**Task goal:** Swap "cookies dropdown" for "cookies menu" in the records starting at the line containing "Where should I" and ending at the line containing "pos(214,328)", and give back only those lines with nothing else changed. Leave the pictures out of your answer.
►
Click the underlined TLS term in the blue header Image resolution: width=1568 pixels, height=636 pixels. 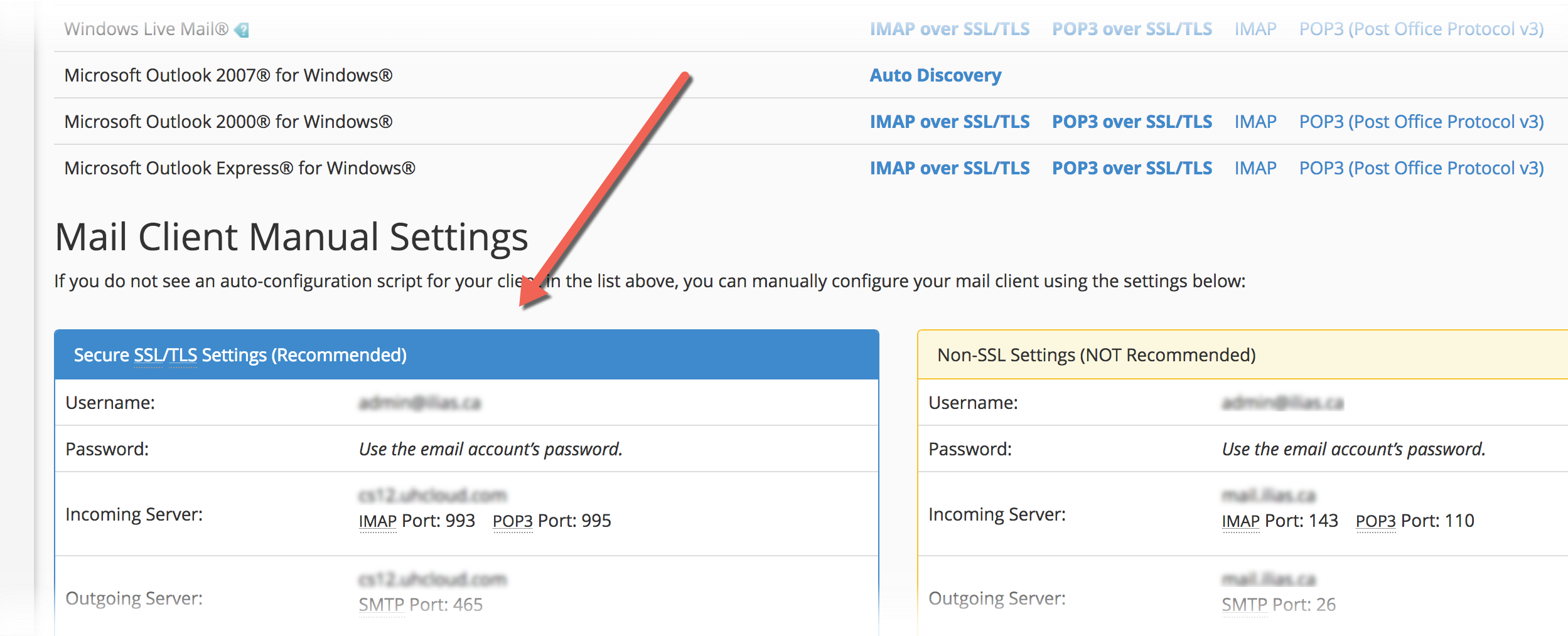184,355
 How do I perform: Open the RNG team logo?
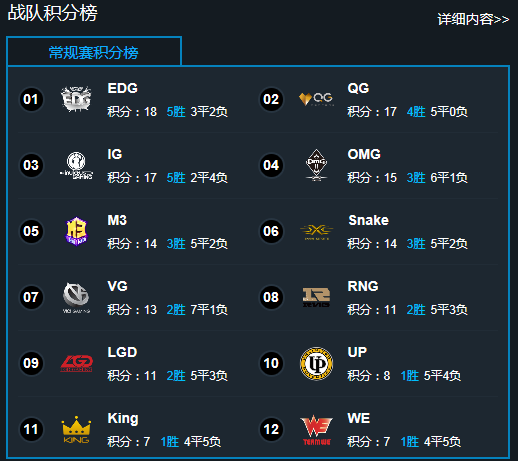[316, 297]
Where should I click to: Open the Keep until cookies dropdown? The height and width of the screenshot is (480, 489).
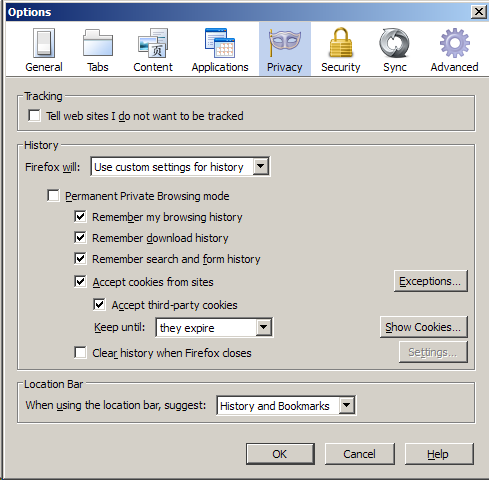pos(214,328)
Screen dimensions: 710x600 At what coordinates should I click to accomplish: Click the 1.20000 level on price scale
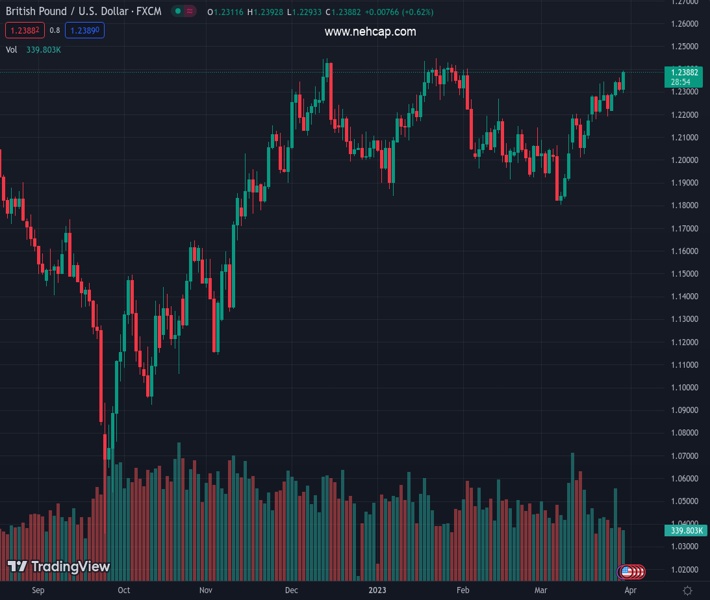click(684, 160)
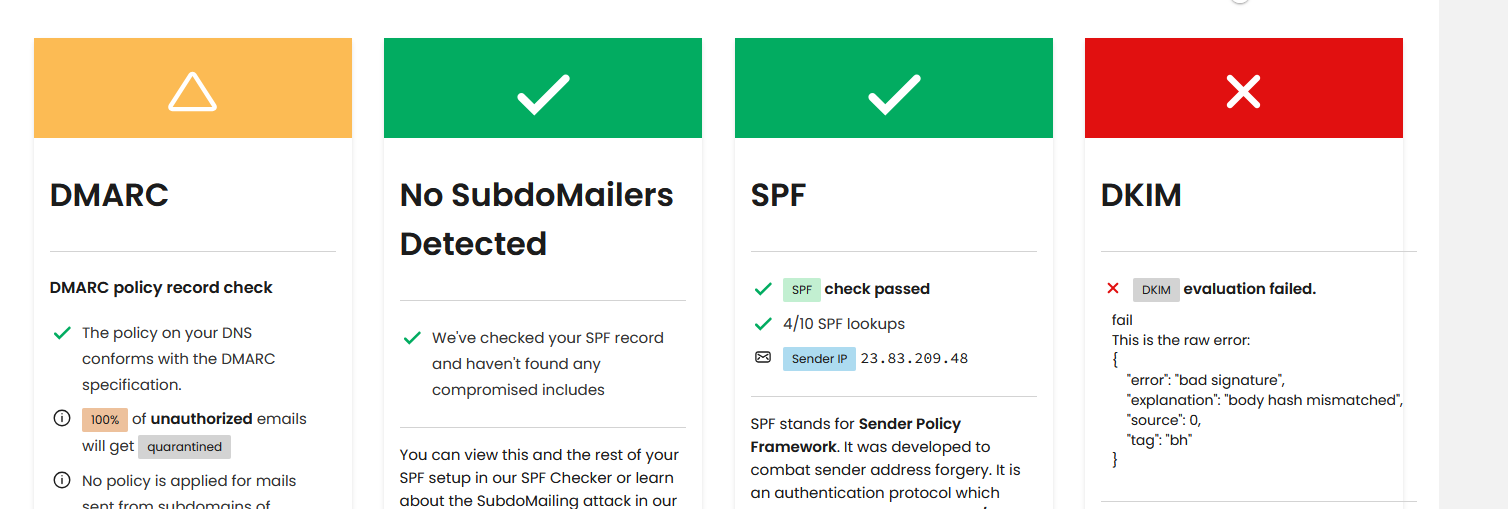Click the gray DKIM tag badge
The height and width of the screenshot is (509, 1508).
pos(1156,290)
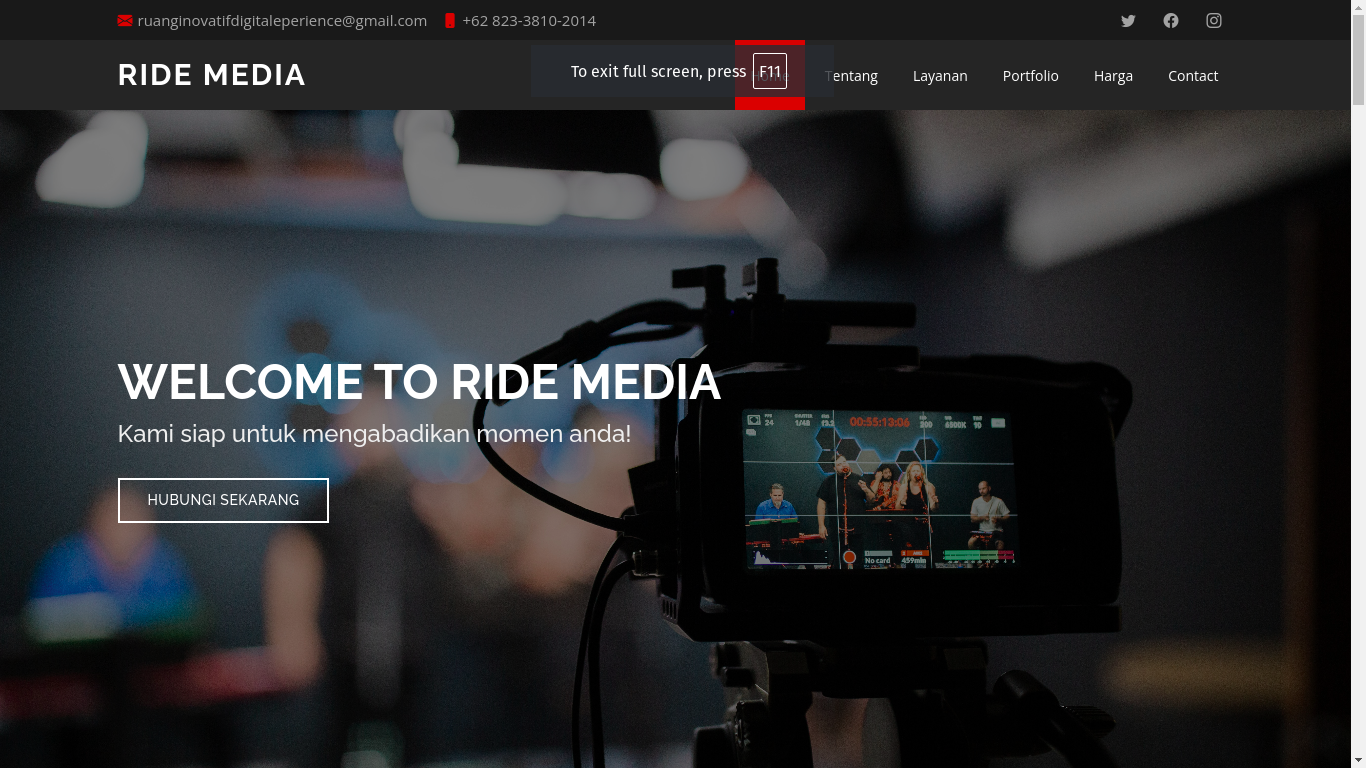
Task: Click the scrollbar up arrow
Action: click(x=1358, y=7)
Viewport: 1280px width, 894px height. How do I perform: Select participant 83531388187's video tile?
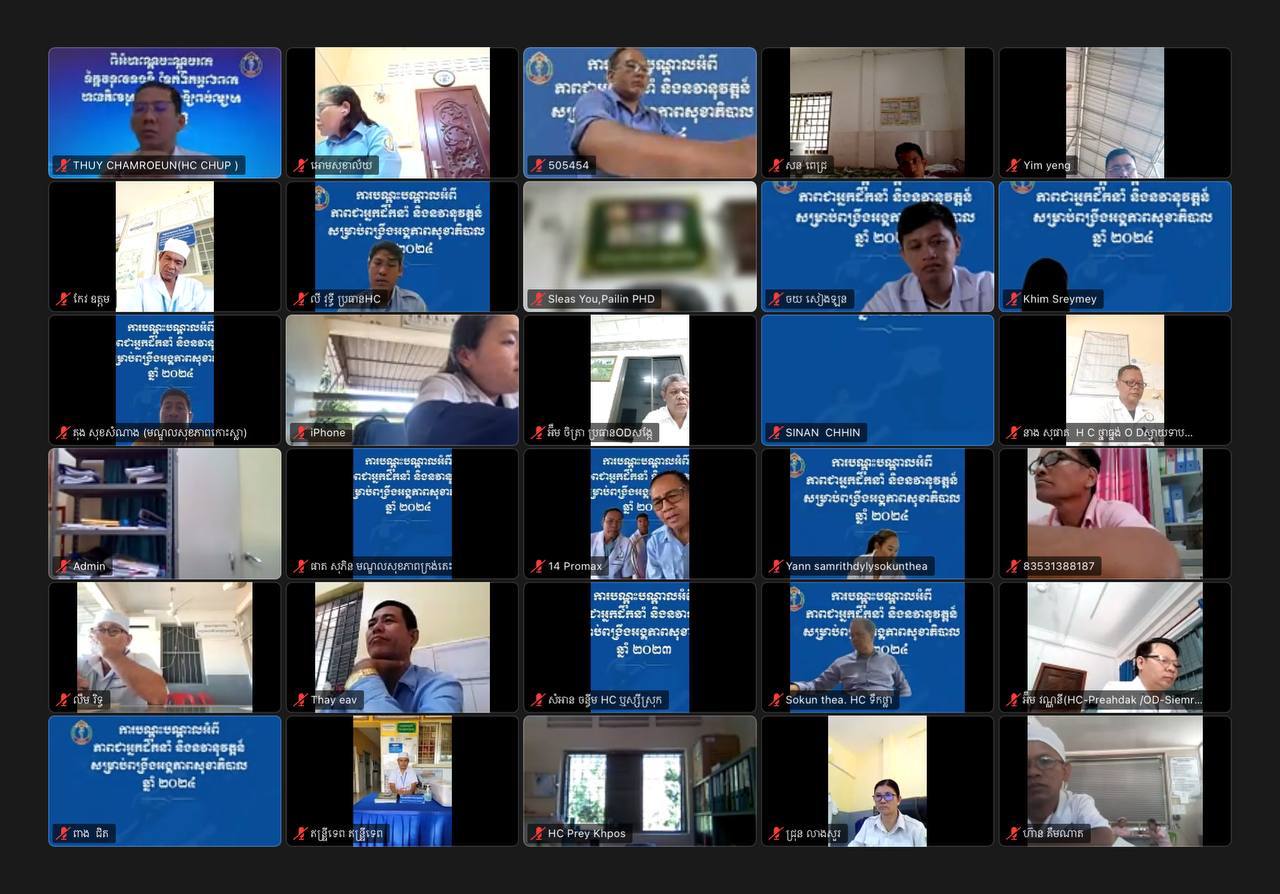(x=1114, y=512)
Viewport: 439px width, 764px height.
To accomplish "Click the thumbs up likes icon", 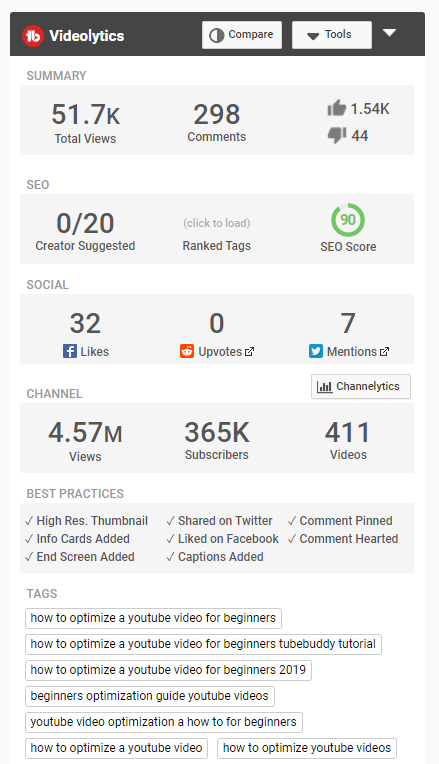I will pos(336,108).
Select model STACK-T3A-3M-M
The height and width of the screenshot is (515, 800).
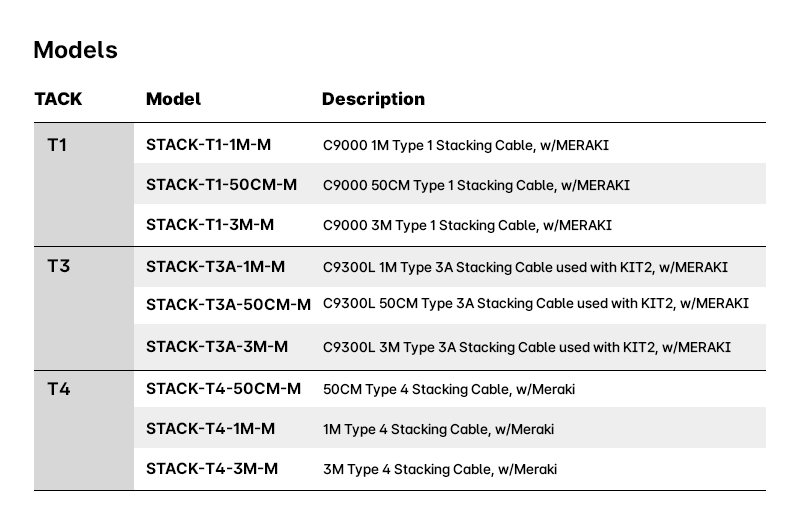coord(216,347)
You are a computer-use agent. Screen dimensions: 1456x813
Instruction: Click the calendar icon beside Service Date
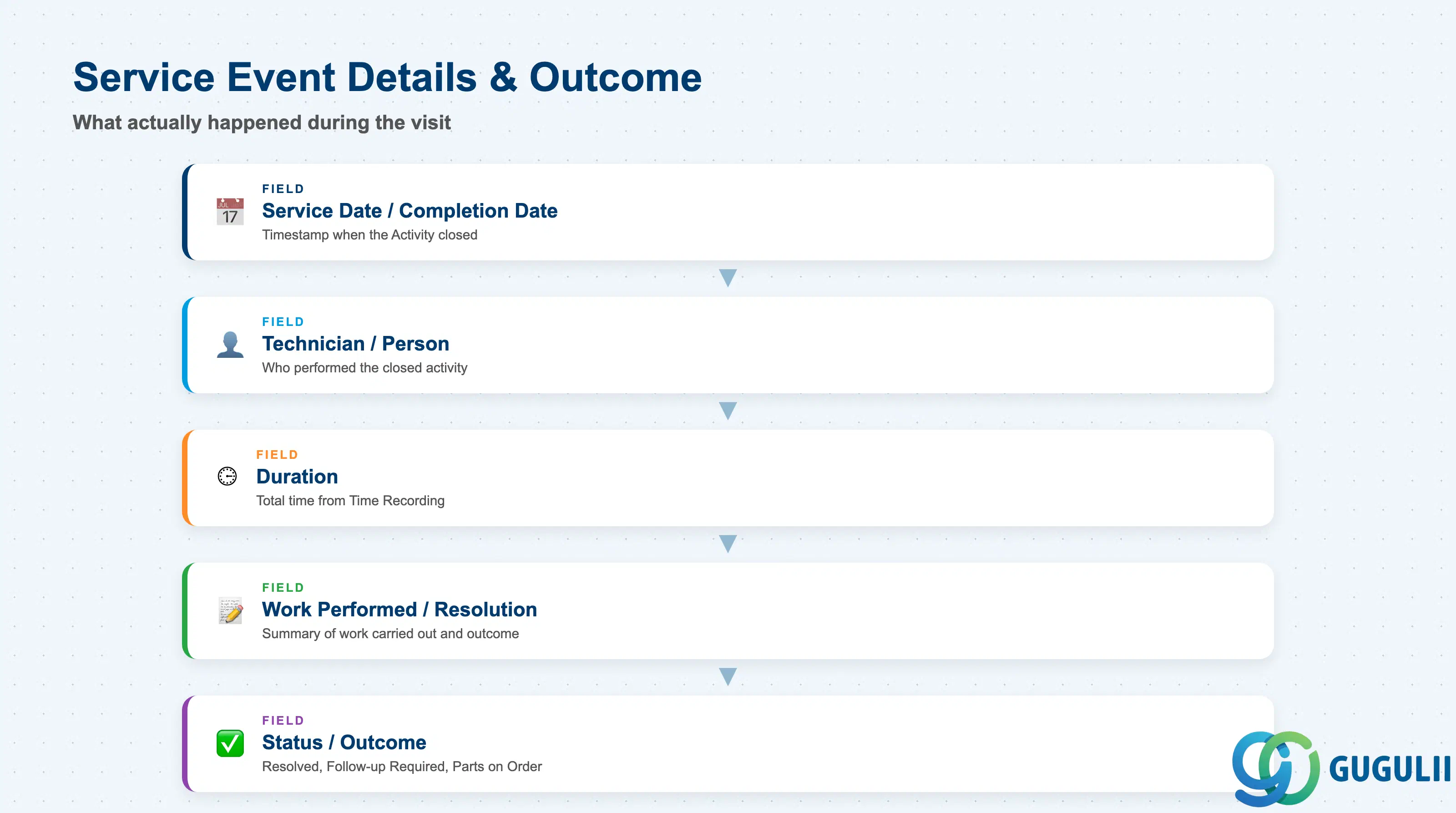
◄
**Response to the task:**
Where should I click to: Open the Keep until cookies menu? The height and width of the screenshot is (480, 489).
pos(214,328)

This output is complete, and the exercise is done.